# EOS 70D Mode Dial problem...



## patricio7707 (Feb 9, 2014)

Hi ... I'm Patricio from Argentina. 
One week ago I received from the U.S. a Canon EOS 70D.
It worked ok until yesterday. 


Since today, when I want to choose different modes with the dial mode, the camera just sets: P or A+ (auto). 


- If I select A+ mode (Auto mode) or "Disabling Flash mode" or "Manual mode" .... the camera sets as A+ (Auto mode). 


- If I select modes: CA, SCN, C, B, AV, TV, or P ... the camera sets as "P mode". 


I have read some similar cases in other models of EOS cameras ... they recommen do a "hard reset" by removing the main battery and clock battery. 
I tried to do that, but this model (EOS 70D) seems to have a battery for the date and clock ... but it is internal, It`s a rechargeable battery. 


I guess as a new model, there is no more than the actual firmware, that comes from factory ... so I can`t try to update, since there is no other firmware available. 


Anyone have any suggestions before taking it for service?


Thanks!


you can see what's wrong with my 70D here: (the mode selected by the dial, it's not the same on the screen)


----------



## tecboy (Feb 9, 2014)

You can try Clear All Settings, and see what will happen.  I'm sorry to hear that.


----------



## table1349 (Feb 9, 2014)

If you just received it a week ago I would contact the supplier that you purchased it from and see about returning it for a replacement camera.  That is a unique problem that I have not heard of.


----------



## patricio7707 (Feb 9, 2014)

From the menu, I tried: [Clear all camera settings]... nothing happens. The problem persists.
It is not rentable send the camera back to the U.S., for costs and time.

In that case, I prefer contact Canon Argentina (Local).

• [Provided material]:
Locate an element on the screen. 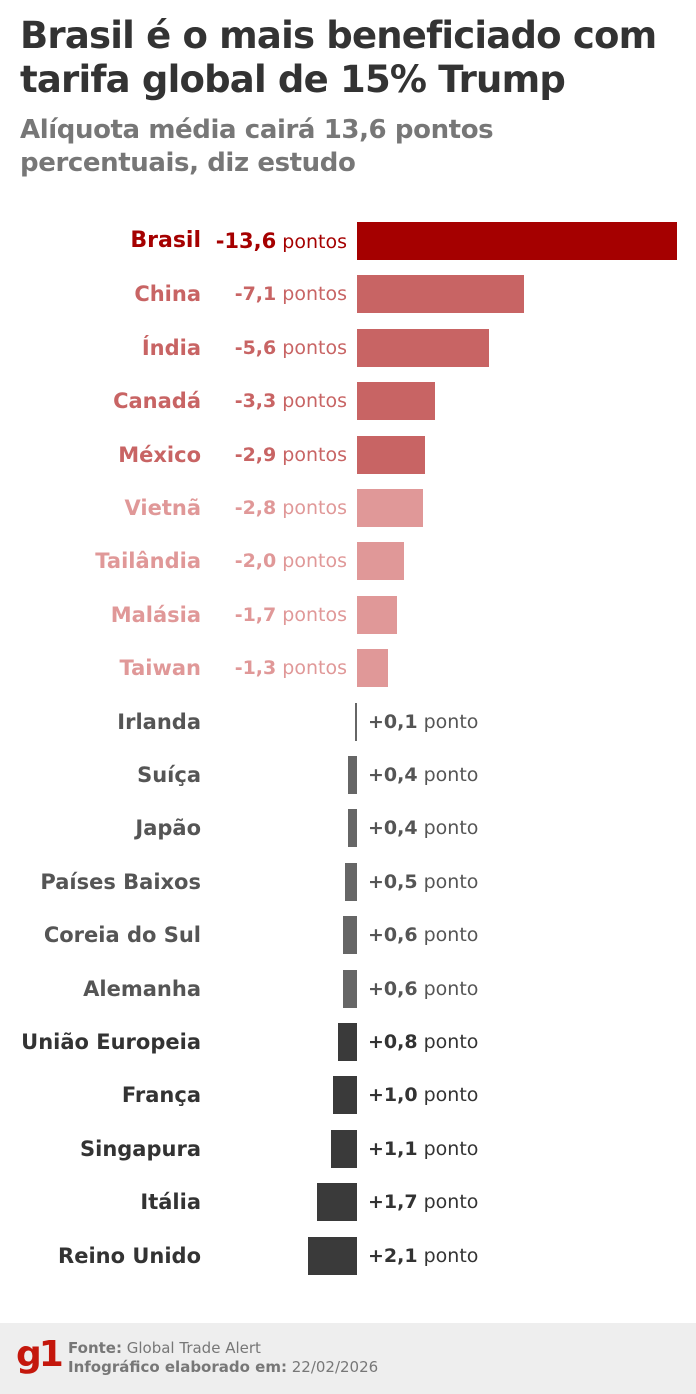 The height and width of the screenshot is (1394, 696). data-label: +0,5 ponto is located at coordinates (423, 882).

• [Assignment 1]:
In the forum thread about the EOS 70D mode dial problem, how would you render "That is a unique problem that I have not heard of." in Spanish?
• [Assignment 2]:
Can you carry the forum thread about the EOS 70D mode dial problem forward from its final post?

• [Answer area 1]:
Ese es un problema único del que no he oído hablar.

• [Answer area 2]:
----------



## table1349 (Feb 9, 2014)

It's up to what ever you want to do.  Personally, If I had a brand new camera for 1 week that quit working, I would rather have a brand new replacement than to have that one fixed.


----------



## patricio7707 (Feb 9, 2014)

gryphonslair99 said:


> It's up to what ever you want to do.  Personally, If I had a brand new camera for 1 week that quit working, I would rather have a brand new replacement than to have that one fixed.



I agree with you. But there are other aspects (distance, cost and import restrictions in my country) so I'm forced to solve the problem here. 
The camera was brought by a friend, worked perfect the first week ...


----------



## Gavjenks (Feb 10, 2014)

Have you tried downloading the same firmware onto a memory card and then doing a firmware "update?"

I'm not sure if it will actually update if it's the same version you already have. But it might. In which case that would basically be a "hard reboot"


----------



## patricio7707 (Feb 10, 2014)

Gavjenks said:


> Have you tried downloading the same firmware onto a memory card and then doing a firmware "update?"
> 
> I'm not sure if it will actually update if it's the same version you already have. But it might. In which case that would basically be a "hard reboot"



I guess it's because it's a new model .... But I don´t find the current firmware to re-install. Canon han´t released an update yet.




   In some of the CDs that come with the box ... is the current firmware?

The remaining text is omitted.